Tuesday 14 August 2012

Greece and Italy


Italy's Latest Record Debt Load: Bigger, Faster, More

13 August, 2012

Italy just announced its all-time record high general government debt load at EUR 1.973 trillion. What is perhaps most stunning, given all the talk of austerity, cutting back, reforms, and change is that the size of this debt is growing at an ever-increasing pace that is simply stunning. Pre-Euro (1999), Italy's debt was growing at a rate of just less than EUR 2 billion per month; in the eight years from then until the crisis in 2008, Italy's pace of debt growth (fostered we are sure by the convergent cheapness of funding and their immutable belief in invincibility) almost perfectly doubled to EUR 3.8bn per month. Since 2008, and the onset of excess Keynesian ridicule we assume, Italy's debt load has grown at a stunning pace of EUR 6.4 billion per month and perhaps most incredible; however,the last nine-months (since the peak 'peak' of the crisis in September of last year) has seen the pace of debt-load growth surge to EUR 9.5 billion per monthSustainable levels of exponential debt growth - sure!

Italy's General Government Debt Load...

Chart: Bloomberg

Greek GDP shrinks 6.2 percent in quarter


UPI,
13 August, 2012

Greece's economy contracted 6.2 percent in the second quarter compared to a year earlier, the Hellenic Statistical Authority said Monday.

The independent data office said the sharp contraction was slightly less agonizing than the first quarter annual rate of retreat of 6.5 percent.

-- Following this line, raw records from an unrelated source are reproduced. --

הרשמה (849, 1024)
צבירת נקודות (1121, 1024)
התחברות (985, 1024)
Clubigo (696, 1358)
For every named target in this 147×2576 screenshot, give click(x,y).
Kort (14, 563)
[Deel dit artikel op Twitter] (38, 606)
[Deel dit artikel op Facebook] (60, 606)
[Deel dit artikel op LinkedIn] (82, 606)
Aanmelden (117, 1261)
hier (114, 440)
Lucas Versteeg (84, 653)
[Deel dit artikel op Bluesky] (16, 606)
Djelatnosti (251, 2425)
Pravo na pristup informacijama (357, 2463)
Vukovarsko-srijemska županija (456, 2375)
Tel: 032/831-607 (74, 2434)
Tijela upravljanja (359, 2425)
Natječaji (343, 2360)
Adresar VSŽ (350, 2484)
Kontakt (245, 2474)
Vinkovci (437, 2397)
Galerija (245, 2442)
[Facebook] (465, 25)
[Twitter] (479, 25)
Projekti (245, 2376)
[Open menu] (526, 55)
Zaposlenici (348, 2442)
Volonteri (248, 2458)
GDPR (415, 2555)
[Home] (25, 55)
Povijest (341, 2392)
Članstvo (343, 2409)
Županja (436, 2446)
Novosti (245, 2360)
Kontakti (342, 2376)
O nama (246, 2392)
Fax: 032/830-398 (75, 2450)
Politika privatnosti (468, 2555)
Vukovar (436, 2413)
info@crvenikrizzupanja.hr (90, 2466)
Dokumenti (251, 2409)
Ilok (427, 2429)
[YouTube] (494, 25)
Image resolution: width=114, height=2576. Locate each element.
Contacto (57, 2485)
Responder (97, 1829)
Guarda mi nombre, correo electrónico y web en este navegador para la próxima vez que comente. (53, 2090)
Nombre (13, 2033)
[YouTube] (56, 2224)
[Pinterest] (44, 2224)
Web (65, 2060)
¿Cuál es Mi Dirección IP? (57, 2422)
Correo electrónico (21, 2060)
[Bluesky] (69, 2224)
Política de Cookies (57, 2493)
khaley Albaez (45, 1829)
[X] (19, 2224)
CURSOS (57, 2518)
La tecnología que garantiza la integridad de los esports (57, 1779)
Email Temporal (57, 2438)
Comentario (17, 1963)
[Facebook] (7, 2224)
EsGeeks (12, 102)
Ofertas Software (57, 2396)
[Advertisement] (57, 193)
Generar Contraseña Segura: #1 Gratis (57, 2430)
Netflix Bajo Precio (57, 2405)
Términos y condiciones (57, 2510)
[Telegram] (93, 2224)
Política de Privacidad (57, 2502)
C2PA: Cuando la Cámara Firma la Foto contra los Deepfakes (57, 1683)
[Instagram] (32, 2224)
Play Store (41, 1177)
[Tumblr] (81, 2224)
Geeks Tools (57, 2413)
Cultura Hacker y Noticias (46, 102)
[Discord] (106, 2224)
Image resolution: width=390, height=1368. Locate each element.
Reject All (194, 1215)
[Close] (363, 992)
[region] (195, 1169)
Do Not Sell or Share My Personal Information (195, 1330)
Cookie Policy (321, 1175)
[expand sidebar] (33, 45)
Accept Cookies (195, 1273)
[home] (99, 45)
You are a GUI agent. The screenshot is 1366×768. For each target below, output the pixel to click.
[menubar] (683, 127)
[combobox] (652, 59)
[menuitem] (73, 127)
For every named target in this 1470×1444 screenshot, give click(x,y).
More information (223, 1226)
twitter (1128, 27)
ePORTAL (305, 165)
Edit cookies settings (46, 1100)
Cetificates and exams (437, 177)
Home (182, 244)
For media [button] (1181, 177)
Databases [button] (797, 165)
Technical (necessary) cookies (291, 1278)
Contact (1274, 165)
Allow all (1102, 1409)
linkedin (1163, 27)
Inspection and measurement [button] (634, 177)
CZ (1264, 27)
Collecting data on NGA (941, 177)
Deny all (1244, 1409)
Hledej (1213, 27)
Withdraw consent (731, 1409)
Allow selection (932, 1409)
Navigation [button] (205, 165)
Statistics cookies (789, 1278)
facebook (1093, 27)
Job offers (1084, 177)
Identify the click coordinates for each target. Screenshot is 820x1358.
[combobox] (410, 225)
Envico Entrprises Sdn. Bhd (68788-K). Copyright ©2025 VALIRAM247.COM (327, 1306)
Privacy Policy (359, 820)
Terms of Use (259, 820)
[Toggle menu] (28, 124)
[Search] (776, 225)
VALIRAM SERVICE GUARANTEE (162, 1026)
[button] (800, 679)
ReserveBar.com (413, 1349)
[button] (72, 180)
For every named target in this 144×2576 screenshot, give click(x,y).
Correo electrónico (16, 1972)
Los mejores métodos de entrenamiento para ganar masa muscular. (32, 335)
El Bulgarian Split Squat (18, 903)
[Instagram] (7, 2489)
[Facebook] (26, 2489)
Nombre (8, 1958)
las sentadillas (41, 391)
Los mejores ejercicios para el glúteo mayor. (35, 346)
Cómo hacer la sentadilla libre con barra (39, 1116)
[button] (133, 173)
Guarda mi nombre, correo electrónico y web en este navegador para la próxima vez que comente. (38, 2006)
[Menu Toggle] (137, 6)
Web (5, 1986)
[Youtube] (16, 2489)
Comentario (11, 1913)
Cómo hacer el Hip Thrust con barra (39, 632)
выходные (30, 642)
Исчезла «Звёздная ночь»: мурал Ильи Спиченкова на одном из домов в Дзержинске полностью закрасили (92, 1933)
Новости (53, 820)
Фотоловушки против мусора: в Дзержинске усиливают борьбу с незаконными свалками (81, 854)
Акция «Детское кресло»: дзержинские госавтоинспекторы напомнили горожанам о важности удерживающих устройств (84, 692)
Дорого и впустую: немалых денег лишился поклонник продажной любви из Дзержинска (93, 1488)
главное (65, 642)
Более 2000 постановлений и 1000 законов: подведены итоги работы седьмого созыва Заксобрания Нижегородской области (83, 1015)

Still, data points to a long-term recession that is, arguably, a depression, The New York Times reported Monday.

As of May, the unemployment rate reached 23.1 percent, up from 22.6 percent in April.

The country, meanwhile, has seen negative growth in its economy since 2008. The economy is 18 percent smaller than it was at the time Lehman Brothers bank failed -- that failure an international symbol of the almost global financial meltdown.

Now tied to a $160 billion international lifeline for the Greek government, Prime Minister Antonis Samaras is proposing further spending cuts to meet the demands of the so-called troika, the European Central Bank, European Commission and International Monetary Fund, which is demanding budget discipline as terms for the loans.

In March, the government said it would trim the government deficit to 7.3 percent of the gross domestic product in 2012 and to 4.6 percent in 2013.

Some economists fear the repeated spending cuts have created a vicious downward spiral, as government support for the economy is in retreat, which creates a smaller economy that prompts less in tax revenues.

Economist Sarah Hewin at the Standard Chartered Bank in London said the second quarter was especially bumpy with two parliamentary elections required to form a new coalition government.

She also said the tourism industry was in better shape than previously thought, providing hope to some Greek businesses.